Horacio Agulla (born October 22, 1984 in Buenos Aires) is an Argentine rugby union player, who plays for Castres Olympique at club level. He plays as a wing or fullback.

Horacio attended St. Felipe The Apostle School in Don Torcuato, a suburb in The Province of Buenos Aires. Agulla made his debut for the national side on December 3, 2005, in a match against Samoa. He was part of the Argentine squad for the 2007 Rugby World Cup which succeed in gaining Argentina's highest world cup finish of third place  and Argentine squad for the 2011 Rugby World Cup in New Zealand.
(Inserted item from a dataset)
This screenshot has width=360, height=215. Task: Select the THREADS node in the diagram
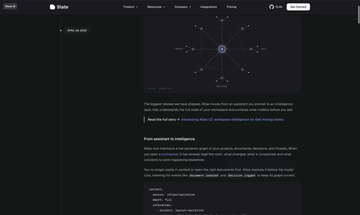click(x=193, y=49)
In 2008 he signed with Top 14's US Dax. He moved on to Brive in 2008. It was reported in early April 2010 (including on Sky Sports in the UK) that he had signed a contract to play for Leicester Tigers from the 2010/2011 season, joining his fellow Argentine internationals Marcos Ayerza and Lucas González Amorosino at Welford Road. In June 2012, he left Leicester and signed a contract with Bath Rugby.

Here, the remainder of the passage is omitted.